Soudan: deux manifestants tués lors de protestations contre le putsch

Deux manifestants ont été tués samedi au Soudan, où des dizaines de milliers de personnes ont défilé pour protester contre le coup d’Etat du général Abdel Fattah al-Burhane et réclamer la remise sur les rails de la transition démocratique malgré la répression.
Ces nouveaux décès portent à onze le nombre de personnes tuées depuis le début des manifestations lundi contre la décision le même jour du chef de l’armée de dissoudre l’ensemble des institutions de ce pays pauvre plongé dans le marasme économique et miné par des décennies de conflits.
L’ONU et Washington avaient multiplié les mises en garde contre l’utilisation de la violence, estimant que les manifestations seraient un « test sur les intentions des militaires ».Dans la capitale Khartoum comme à Kessala dans l’Est, les cortèges, au milieu de pneus brûlés, ont scandé « Non au régime militaire » et « Pas de retour en arrière possible », dans un pays sorti en 2019 de 30 années de dictature d’Omar el-Béchir, écarté par l’armée sous la pression de la rue.
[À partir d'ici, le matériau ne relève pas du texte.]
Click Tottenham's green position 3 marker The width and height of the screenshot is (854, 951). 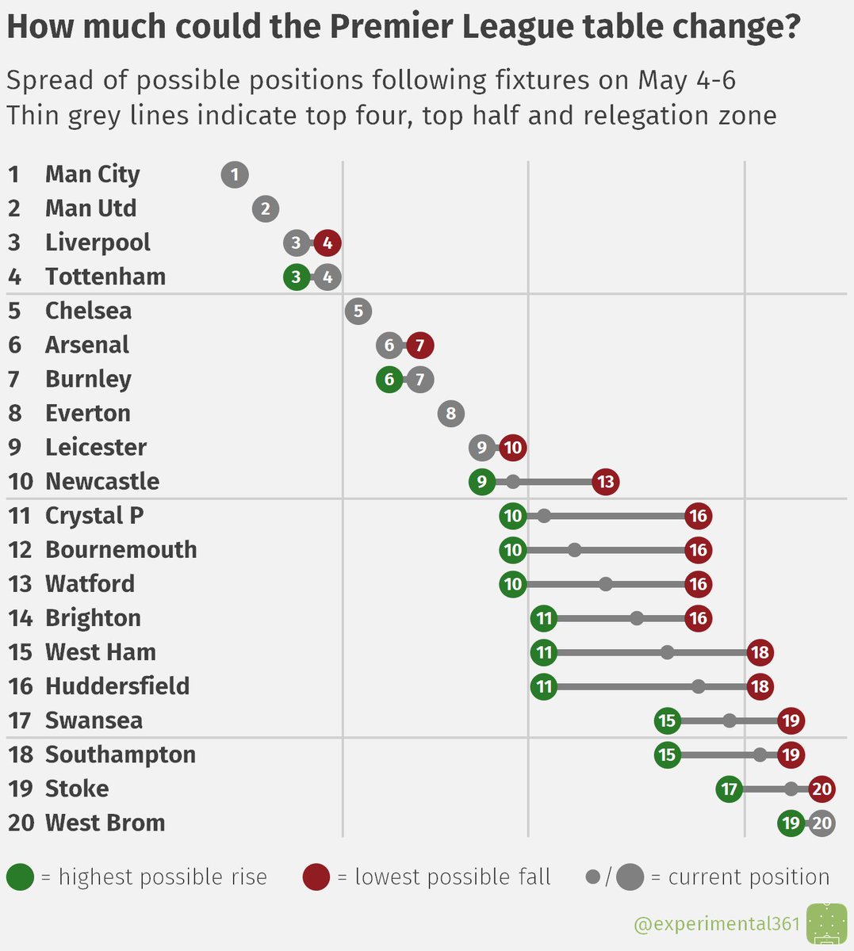297,277
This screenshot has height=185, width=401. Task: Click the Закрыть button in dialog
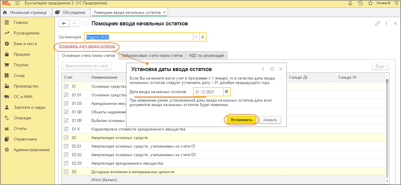270,120
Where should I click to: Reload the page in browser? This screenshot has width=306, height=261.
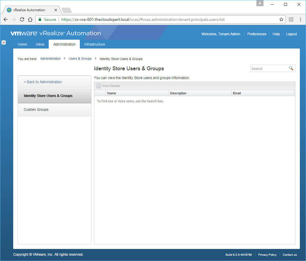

A Omdourman, ville-jumelle de Khartoum, deux manifestants ont été touchés mortellement par balles, l’un à l’estomac et l’autre à la tête, selon un syndicat des médecins prodémocratie. Outre les 11 morts, plus de 170 personnes ont été blessées dans la répression, selon la même source.
D’autres manifestants ont brandi des portraits du Premier ministre déchu et assigné à résidence Abdallah Hamdok, appelant à « ne pas renoncer ». Et Plusieurs centaines de manifestants ont bloqué un axe à Port-Soudan sur la mer Rouge, poumon commercial du pays.
« Nous voulons un régime civil et nous n’accepterons pas cette fois le partage avec les militaires, il faut qu’il soit 100% civil », a affirmé à l’AFP Hachem al-Tayeb, un manifestant à Khartoum.
– « Prétexte » –
Dirigés quasiment sans interruption depuis 65 ans par des militaires, les Soudanais sont déterminés à tenir tête aux putschistes.
Depuis août 2019, le Soudan était dirigé par des autorités militaro-civiles chargées de mener la transition vers un pouvoir entièrement civil, après le renversement en avril de la même année de M. Béchir, au prix de six mois de mobilisation et plus de 250 morts dans la répression.
Lui-même général, M. Béchir était arrivé au pouvoir par un putsch.
Après plus de deux ans d’une transition grevée par une économie en lambeaux et des divisions politiques, l’entente entre l’armée et les civils a volé en éclats ces dernières semaines, culminant avec l’arrestation lundi de la plupart des dirigeants civils par les soldats.
Cette semaine, les Etats-Unis comme la Banque mondiale, exigeant le rétablissement et la libération du gouvernement civil, ont suspendu leur aide financière à Khartoum, vitale pour le pays asphyxié par une inflation galopante et une pauvreté endémique. L’Union africaine a, elle, suspendu Khartoum et le Conseil de sécurité de l’ONU a exigé le retour des civils.